老後の収入源としては、まず給料があります。最近は定年退職後も働き続けるのが一般的です。週に一度でもいいからなるべく長く働いて給与収入を得ましょう。そして第2の収入が年金、そして第3が、資産所得です。
仮にマンションを買って、ローンの返済が終わり、毎月家賃が20万円入るとします。毎月20万円入るということは、お金だけの問題ではありません。自分が自由に使える時間が手に入ることになります。
時給1,000円で10万円稼ぐには、月100時間働く必要があります。その100時間は拘束されているので、自分の時間とはいえません。しかし不動産を持つことで、人は自由な時間を獲得できます。このメリットは非常に大きいと思いませんか。

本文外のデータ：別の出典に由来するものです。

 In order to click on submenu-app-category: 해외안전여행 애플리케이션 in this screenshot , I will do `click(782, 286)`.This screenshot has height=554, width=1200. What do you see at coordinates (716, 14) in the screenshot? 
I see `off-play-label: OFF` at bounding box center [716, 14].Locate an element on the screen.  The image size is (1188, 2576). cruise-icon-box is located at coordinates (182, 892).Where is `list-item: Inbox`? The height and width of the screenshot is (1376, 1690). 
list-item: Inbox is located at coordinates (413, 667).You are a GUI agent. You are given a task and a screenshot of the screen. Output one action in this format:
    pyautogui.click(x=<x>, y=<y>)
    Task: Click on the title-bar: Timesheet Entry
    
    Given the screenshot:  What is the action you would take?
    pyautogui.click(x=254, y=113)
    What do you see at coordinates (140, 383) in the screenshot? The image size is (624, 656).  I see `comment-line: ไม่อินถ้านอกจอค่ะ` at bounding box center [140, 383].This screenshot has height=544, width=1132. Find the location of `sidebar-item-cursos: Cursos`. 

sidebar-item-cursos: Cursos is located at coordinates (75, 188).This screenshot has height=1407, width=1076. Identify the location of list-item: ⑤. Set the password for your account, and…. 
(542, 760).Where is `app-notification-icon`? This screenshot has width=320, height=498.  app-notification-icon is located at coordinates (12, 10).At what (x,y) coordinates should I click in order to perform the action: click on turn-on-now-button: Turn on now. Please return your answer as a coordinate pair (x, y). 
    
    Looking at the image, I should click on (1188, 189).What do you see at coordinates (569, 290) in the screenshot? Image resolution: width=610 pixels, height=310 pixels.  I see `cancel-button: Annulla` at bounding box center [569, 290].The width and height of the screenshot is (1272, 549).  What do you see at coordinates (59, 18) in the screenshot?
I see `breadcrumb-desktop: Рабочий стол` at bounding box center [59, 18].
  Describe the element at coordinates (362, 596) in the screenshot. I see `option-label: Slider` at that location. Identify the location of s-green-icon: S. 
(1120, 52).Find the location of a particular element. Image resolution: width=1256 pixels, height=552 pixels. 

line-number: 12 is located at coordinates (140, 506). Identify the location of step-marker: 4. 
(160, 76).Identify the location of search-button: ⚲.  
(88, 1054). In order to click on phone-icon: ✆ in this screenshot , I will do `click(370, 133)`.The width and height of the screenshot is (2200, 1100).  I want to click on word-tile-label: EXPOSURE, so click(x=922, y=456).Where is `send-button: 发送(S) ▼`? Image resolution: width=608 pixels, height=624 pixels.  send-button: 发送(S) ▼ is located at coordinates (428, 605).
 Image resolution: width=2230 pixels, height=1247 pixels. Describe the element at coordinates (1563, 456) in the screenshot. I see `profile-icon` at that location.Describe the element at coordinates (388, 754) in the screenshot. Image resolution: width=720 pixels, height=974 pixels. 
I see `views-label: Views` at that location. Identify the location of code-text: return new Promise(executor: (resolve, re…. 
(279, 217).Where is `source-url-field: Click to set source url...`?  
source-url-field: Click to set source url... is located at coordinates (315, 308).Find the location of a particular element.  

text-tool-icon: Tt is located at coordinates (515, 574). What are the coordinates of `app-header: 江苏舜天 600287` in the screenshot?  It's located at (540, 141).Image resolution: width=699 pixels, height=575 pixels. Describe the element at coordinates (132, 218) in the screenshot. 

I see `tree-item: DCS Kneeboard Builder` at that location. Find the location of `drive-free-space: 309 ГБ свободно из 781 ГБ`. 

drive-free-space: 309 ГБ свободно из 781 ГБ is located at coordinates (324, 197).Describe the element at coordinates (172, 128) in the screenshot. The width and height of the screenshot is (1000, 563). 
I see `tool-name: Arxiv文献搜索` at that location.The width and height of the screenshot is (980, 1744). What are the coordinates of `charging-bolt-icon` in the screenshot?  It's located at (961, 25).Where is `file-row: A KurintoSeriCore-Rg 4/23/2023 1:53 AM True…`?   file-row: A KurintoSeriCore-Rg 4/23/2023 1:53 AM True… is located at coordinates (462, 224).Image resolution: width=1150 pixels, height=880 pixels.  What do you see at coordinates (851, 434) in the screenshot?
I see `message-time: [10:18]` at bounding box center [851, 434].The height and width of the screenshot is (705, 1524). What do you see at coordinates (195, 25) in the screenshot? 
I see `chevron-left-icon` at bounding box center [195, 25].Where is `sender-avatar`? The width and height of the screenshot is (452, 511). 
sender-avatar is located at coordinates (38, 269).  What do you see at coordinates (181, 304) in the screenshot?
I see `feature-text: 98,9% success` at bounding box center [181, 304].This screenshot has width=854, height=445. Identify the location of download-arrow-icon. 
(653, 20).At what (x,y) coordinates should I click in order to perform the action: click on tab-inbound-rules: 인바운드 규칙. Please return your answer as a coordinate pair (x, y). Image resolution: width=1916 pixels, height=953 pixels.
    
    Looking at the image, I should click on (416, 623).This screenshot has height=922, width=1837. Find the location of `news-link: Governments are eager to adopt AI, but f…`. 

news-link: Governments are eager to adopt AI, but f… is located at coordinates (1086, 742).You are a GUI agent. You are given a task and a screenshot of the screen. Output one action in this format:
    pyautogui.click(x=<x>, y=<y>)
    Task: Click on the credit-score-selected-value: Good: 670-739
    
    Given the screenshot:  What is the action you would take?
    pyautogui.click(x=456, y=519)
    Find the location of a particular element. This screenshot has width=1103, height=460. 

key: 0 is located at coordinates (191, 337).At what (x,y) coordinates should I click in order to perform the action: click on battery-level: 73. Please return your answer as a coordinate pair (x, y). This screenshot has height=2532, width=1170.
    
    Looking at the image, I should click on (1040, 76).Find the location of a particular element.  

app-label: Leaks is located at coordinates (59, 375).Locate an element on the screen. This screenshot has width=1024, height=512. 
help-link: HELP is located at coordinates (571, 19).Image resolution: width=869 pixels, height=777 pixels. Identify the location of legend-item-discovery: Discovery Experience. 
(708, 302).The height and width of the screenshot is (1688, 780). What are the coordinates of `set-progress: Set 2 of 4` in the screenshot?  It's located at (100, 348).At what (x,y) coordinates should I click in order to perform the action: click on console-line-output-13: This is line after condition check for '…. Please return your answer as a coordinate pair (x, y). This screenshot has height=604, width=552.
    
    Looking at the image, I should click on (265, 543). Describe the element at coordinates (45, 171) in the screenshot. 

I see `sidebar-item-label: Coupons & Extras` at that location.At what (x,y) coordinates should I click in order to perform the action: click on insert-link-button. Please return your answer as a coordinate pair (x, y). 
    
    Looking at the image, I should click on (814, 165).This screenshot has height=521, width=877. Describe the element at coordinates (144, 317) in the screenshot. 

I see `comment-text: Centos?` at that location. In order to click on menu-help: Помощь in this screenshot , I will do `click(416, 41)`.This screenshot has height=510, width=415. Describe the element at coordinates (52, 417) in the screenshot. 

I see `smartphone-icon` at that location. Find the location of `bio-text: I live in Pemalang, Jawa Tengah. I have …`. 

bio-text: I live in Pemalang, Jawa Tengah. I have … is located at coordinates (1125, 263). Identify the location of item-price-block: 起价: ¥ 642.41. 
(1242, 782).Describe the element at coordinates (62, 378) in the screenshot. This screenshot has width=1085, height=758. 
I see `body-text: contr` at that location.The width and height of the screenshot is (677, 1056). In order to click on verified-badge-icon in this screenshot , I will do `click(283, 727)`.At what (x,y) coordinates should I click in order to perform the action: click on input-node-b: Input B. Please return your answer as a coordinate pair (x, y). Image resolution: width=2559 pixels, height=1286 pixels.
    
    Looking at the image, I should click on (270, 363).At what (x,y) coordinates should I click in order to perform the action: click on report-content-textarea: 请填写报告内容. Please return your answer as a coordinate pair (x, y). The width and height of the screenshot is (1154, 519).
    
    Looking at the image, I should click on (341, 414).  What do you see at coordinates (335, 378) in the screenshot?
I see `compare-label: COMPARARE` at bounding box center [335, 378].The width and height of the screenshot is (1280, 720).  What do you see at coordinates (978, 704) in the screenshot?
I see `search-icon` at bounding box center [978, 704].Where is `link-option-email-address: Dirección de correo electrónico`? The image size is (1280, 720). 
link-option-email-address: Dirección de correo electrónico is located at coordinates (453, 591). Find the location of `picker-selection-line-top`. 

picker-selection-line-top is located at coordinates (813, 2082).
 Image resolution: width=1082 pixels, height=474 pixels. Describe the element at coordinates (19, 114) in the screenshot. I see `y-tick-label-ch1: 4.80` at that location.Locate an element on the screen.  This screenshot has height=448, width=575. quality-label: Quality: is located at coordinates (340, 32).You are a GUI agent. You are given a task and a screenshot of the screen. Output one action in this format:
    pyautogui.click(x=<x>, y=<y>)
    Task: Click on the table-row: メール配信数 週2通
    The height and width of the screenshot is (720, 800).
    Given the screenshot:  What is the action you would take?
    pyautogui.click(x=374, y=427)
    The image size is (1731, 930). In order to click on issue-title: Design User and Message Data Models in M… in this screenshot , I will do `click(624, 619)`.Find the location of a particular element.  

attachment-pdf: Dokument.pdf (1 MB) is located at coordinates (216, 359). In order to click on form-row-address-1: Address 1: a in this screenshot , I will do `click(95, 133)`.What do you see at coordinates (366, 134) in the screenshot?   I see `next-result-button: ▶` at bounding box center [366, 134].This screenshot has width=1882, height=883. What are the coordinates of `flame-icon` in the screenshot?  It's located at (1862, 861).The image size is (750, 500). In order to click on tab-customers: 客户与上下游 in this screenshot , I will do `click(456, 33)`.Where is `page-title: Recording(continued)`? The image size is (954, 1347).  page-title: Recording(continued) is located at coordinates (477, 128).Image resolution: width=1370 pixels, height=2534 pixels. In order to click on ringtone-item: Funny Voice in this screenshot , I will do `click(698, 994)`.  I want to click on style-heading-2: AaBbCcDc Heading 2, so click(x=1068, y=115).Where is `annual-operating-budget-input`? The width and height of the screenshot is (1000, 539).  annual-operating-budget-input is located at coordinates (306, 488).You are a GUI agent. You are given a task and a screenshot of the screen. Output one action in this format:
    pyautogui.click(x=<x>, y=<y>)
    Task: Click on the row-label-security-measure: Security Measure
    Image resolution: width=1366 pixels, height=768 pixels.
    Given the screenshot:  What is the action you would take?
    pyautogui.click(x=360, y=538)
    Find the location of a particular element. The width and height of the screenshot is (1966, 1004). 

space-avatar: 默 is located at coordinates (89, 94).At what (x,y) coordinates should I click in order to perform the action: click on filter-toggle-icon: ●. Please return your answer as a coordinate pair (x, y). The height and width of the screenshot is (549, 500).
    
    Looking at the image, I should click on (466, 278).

そのためには、長く付き合える会社から、長く付き合える物件を良い条件で買うことが必要です。不動産は、ハードはもちろん管理や出口戦略といったソフト面も重要なので、信頼できる会社をパートナーとして選ばなければなりません。
選ぶ物件も、なるべく新しい建築技術が採用されている新しい物件が安心です。海外のことわざに「我が家には安物を買うほど余裕がない」というのがあります。安普請を買って、あとで修繕費が高くついたり、価格が下落していくのは結果的に高い買物になってしまうということです。スタートが多少高くついても、良いものは長期で持てば割安となります。
皆さんの多くは、定期的に健康診断や人間ドックを受けているかと思います。最後に私から、年に一度の「財産ドック」をおすすめしたいと思います。自分が今、どのくらい資産を持ち、負債があるのか、その額と内容をチェックするのです。
そして、現在の年収などからどれくらいのローンを組む力があるのか、自分の経済力を定点観測し、客観視しましょう。必要があれば、優良資産と不良資産を入れ替えてください。こうした診断を通して今ある運用を吟味し、新しい投資へのチャレンジも検討していただければと思います。